**Task requirements**
Return, exactly, the line that contains "Instruction: Focus the" together with all lines after it to the end of the entries, and no further lines.

**Listed records**
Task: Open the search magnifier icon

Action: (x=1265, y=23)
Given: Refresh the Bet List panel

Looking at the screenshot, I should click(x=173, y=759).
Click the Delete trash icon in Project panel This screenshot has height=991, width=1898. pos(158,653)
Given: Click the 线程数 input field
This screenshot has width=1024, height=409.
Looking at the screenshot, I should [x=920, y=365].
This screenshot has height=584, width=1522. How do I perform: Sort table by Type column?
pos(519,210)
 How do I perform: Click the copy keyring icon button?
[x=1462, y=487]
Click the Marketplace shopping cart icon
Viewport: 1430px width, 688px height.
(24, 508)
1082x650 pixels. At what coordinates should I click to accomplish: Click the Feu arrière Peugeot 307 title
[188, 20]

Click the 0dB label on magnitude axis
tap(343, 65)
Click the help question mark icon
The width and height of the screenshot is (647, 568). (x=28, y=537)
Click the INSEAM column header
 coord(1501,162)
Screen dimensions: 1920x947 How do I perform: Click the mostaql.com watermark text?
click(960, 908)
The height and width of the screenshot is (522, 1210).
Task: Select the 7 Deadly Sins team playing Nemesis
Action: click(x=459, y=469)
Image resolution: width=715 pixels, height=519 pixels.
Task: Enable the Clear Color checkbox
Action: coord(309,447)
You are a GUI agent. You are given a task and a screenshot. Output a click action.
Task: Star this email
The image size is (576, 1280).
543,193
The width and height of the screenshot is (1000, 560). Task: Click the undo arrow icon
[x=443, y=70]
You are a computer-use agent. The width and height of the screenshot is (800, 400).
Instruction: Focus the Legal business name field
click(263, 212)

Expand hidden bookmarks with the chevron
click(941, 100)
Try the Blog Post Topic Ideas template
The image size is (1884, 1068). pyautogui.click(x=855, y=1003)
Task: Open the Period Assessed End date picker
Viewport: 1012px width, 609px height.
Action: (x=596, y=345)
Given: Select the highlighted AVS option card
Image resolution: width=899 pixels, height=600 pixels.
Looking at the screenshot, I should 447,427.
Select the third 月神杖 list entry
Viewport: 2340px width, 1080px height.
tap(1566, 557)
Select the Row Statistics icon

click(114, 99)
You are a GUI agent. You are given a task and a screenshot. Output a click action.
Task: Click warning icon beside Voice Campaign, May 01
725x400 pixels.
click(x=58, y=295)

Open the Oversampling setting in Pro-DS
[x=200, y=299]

**Task response**
Instruction: Focus the Legal business name field
click(263, 212)

Expand hidden bookmarks with the chevron
click(941, 100)
Try the Blog Post Topic Ideas template
The image size is (1884, 1068). pyautogui.click(x=855, y=1003)
Task: Open the Period Assessed End date picker
Viewport: 1012px width, 609px height.
Action: (x=596, y=345)
Given: Select the highlighted AVS option card
Image resolution: width=899 pixels, height=600 pixels.
Looking at the screenshot, I should 447,427.
Select the third 月神杖 list entry
Viewport: 2340px width, 1080px height.
tap(1566, 557)
Select the Row Statistics icon

click(114, 99)
You are a GUI agent. You are given a task and a screenshot. Output a click action.
Task: Click warning icon beside Voice Campaign, May 01
725x400 pixels.
click(x=58, y=295)

Open the Oversampling setting in Pro-DS
[x=200, y=299]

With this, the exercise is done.